Sin embargo, cuando al fin he podido verla -tarde y a destiempo, como siempre- me he llevado una cierta decepción. Tanto mayor cuanto que en esa obra, mediocre en general, hay escondidas auténticas gemas animadas que van a quedar ocultas, para siempre, a los aficionados. La estructura es así mi principal pero, como pueden deducir, no tanto porque haya variedad de estilos, multiplicidad de intenciones o muy diferentes resultados, sino porque nadie ha cuidado que el guiso quede bien maridado, con un sabor común y característico que no oculte los muchos ingredientes con que se ha cocinado.
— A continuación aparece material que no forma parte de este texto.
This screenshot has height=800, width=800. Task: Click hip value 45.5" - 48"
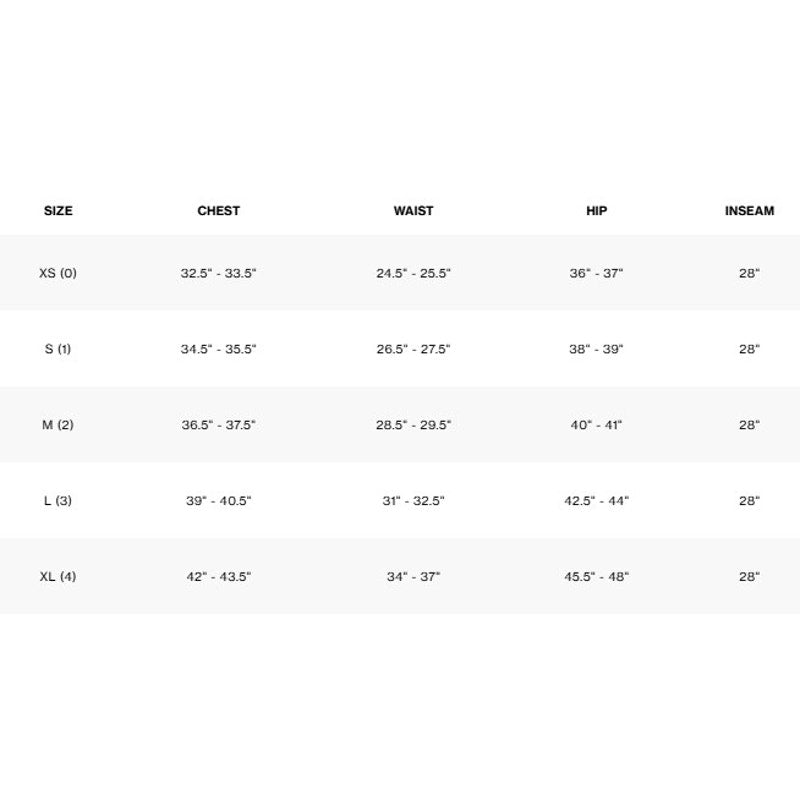click(596, 577)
Empecemos por el principio, por tanto. El libro de Yibrán, como apuntaba al inicio, es un collar de meditaciones, enhebradas por una leve excusa argumental: el viaje del profeta del título, tras su liberación de prisión, al puerto por el que va a ser desterrado. En el film se da más entidad a esta peregrinación, incluyendo personajes que sirvan de acompañantes al espectador. Una táctica válida, sólo que aquí se hace mal. Se le da un giro a lo Disney, incluyendo la trama de una niña que se niega a hablar y la de su madre, que hace de asistenta del profeta en cuestión. Se intenta atrapar al espectador por medio de una sensiblería descarada en la que se embuten pasajes cómicos genéricos -caídas, confusiones, golpes de ingenio- de ésos que estamos hartos de ver repetidos, -una y otra vez y de nuevo como si fueran un gran hallazgo- en toda película de la multinacional del ratón.
Todo esto en una adaptación de una obra que es, eminentemente filosófica, en el sentido de intentar ofrecer a su lector una lección vital, valida para cualquier tiempo y circunstancia. Quizás hubiera funcionado con un poco más de tacto y habilidad, pero no cuando lo que estamos viendo es un producto Disney fuera de la Disney. Tampoco ayuda que la animación de esa sección -recuerden, el marco donde se engarzan las demás piezas-, sea indigna de una producción que se pretende prestigiosa, rompedora y memorable. Se trata de animación por ordenador que se ha disfrazado de 2D, con todos los problemas que ello tiene. El principal que la actuación resulta envarada, sin brío ni ni naturalidad, todo a base de tics y estereotipos, como corresponde a un algoritmo que se aplica de manera mecánica.
Una auténtica pena, porque cuando entran los minicortos individuales, la película alcanza, a tirones y chirriando, el nivel estético al que aspiraba. Al final, se pasa uno esperando que dejen de hilvanar naderías y lugares comunes, que se callen, para que se nos permita disfrutar de las pequeñas maravillas con que Nina Paley, Tomm Moore, Bill Plympton y Joan Sfar (y todos los otros cuyos nombres se me olvidan), nos han obsequiado. Cada uno con una personalidad propia, ilustrando a su manera un aspecto del pensamiento de Gabrin. Todos distintos, pero todos en sintonía, fieles e infieles al mismo tiempo, pero sin traicionar las altas aspiraciones poéticas -y filosóficas- del material original.
Y es entonces cuando pienso: ¡Qué grande, qué importante habría sido esta película si sólo se hubiese limitado a ser una recopilación de cortos! ¡Si sólo hubiese tenido el valor de ser humilde!